Сердце этой женщины, достигшей 35 лет, сохранилось совсем юным при трудной работе, но было глубоко измучено глухой тревогой, которую она старалась сдерживать, но напрасно. Она скрывала все, особенно от своего мужа, жалоб и болтовни которого она боялась. Если бы она хоть однажды показала свою слабость, он ежедневно надоедал бы ей своими жалобами. Между тем совсем непредвиденный случай
заставил ее высказаться Мишелю.
Пришла зима, наступил декабрь, а с ним холода и снега. Погода в этом году была отвратительная, движение по улицам становилось почти невозможным, и дела были почти приостановлены на некоторое время.

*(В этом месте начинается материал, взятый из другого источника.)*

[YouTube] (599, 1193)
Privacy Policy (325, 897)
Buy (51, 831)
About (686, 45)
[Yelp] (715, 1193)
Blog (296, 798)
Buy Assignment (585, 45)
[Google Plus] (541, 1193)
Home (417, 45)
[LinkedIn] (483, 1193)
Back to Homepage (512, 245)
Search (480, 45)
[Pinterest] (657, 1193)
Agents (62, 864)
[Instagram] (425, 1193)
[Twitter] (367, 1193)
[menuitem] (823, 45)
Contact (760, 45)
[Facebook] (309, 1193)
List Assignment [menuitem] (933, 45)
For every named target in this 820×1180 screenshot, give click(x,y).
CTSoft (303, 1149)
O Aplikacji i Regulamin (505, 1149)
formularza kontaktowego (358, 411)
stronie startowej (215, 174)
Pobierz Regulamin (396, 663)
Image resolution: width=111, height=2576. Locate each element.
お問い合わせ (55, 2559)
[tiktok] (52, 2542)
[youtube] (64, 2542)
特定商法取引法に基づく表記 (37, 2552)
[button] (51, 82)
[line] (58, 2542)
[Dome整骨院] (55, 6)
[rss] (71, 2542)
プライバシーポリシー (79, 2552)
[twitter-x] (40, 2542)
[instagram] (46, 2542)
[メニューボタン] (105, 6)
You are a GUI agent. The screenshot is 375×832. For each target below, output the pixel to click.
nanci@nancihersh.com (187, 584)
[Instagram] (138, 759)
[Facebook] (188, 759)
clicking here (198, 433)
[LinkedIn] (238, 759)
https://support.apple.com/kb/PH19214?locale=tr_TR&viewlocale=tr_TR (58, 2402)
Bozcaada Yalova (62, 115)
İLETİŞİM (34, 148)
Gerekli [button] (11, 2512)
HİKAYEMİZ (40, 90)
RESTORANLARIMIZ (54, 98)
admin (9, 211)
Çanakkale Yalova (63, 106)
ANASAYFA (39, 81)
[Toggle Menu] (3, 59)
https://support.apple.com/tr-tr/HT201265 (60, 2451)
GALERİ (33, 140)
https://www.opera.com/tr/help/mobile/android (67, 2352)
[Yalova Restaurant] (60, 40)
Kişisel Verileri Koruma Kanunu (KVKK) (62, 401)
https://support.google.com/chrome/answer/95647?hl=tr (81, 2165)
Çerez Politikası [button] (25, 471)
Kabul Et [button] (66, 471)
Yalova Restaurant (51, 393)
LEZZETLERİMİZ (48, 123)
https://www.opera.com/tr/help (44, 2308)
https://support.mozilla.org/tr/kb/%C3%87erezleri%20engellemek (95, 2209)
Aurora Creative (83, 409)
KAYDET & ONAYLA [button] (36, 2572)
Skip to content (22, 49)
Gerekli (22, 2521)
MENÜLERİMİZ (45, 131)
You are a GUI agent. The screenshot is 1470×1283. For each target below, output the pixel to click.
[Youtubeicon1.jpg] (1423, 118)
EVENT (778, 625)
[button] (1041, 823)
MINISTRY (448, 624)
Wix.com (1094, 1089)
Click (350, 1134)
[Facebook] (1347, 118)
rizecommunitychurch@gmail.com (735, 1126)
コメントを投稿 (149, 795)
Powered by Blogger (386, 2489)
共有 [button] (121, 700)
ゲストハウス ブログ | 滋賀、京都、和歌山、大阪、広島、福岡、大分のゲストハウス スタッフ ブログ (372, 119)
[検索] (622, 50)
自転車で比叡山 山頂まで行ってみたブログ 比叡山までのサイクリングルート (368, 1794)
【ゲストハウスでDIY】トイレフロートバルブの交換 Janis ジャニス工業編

Госпожа Деварен рано возвращалась из бюро домой, и супруги проводили вечера наедине. Они сидели у к а мина друг против друга, чувствуя в комнате приятную теплоту. Густой абажур заставлял падать свет от лампы на стол, уставленный ценными вещами. Темный потолок время от времени неясно освещался мерцанием от камина, от которого блестела и позолота карнизов. Сидя в глубоких креслах, оба супруга, не говоря ни слова, лелеяли свою любимую мечту. Госпожа Деварен видела возле себя беленькую, маленькую, розовую девочку, которая ступала по ковру не совсем уверенными шагами. Она слышала ее слова. Она понимала ее лепет, понятный только для матери. Между тем наступило время спать. Дитя с отяжелевшими веками склонило свою белокурую головку к ней на плечо. Госпожа Деварен взяла ее к себе на руки, тихонько раздела, целуя ее голенькие, пухленькие, свеженькие ручки. Это было чудное наслаждение, которое приятно волновало сердце. Она видела колыбель, она не сводила глаз с малютки. Госпожа Деварен знала хорошо, что эта картина один обман, но для нее было все равно: она хотела видеть это долго, наслаждаясь вполне, чтобы заставить себя забыть скучную действительность. Голос Мишеля прервал ее размышления:
Жена, сказал он, сегодня рождественская ночь. Хотя мы и вдвоем только, но поставила бы ты свою туфлю в камин.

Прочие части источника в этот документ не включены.